TASK STATEMENT:
Gather every line of the entries below that contains the word "Open", matching its case exactly.

##### DATA RECORDS

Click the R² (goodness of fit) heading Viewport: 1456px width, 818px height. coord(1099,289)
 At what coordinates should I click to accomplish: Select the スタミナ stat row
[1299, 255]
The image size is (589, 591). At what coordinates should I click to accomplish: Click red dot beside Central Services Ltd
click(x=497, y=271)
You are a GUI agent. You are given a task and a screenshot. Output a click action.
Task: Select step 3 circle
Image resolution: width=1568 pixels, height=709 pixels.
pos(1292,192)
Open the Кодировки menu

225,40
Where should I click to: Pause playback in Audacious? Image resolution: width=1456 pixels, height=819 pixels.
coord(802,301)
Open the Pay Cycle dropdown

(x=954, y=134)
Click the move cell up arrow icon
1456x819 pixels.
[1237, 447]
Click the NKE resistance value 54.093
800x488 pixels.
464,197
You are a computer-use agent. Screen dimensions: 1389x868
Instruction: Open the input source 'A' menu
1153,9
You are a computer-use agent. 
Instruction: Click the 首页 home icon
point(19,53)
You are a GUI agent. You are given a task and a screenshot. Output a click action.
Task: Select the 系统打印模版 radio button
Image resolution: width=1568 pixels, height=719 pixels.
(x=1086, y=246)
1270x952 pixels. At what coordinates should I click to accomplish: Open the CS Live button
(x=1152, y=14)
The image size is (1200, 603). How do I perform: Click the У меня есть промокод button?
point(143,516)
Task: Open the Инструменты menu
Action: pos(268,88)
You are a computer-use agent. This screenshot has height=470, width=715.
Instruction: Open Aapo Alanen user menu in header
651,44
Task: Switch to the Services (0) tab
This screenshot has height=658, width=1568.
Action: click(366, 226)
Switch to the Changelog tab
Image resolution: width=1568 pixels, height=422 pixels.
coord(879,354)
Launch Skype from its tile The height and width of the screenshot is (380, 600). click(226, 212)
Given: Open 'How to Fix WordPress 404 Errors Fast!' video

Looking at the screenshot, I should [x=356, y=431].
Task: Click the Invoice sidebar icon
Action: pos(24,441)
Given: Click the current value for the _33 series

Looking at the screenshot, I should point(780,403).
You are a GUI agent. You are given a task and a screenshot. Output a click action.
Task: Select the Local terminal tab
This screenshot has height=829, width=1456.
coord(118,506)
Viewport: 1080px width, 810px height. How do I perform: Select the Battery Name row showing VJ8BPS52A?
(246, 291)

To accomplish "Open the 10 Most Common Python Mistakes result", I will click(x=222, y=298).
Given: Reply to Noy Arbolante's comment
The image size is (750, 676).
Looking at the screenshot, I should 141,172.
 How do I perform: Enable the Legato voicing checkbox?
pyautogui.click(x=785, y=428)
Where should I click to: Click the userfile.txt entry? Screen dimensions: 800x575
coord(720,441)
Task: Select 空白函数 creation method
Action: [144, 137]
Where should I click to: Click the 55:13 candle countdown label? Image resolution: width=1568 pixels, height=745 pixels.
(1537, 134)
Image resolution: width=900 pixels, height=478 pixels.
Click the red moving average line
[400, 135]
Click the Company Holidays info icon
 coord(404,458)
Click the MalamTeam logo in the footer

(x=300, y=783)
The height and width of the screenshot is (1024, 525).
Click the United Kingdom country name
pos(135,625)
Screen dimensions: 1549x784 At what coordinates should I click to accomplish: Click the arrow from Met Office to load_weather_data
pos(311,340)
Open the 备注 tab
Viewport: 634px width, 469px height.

##########

SOLUTION:
Open the Кодировки menu
Open the Pay Cycle dropdown
Instruction: Open the input source 'A' menu
1270x952 pixels. At what coordinates should I click to accomplish: Open the CS Live button
Task: Open the Инструменты menu
Instruction: Open Aapo Alanen user menu in header
Given: Open 'How to Fix WordPress 404 Errors Fast!' video
To accomplish "Open the 10 Most Common Python Mistakes result", I will click(x=222, y=298).
Open the 备注 tab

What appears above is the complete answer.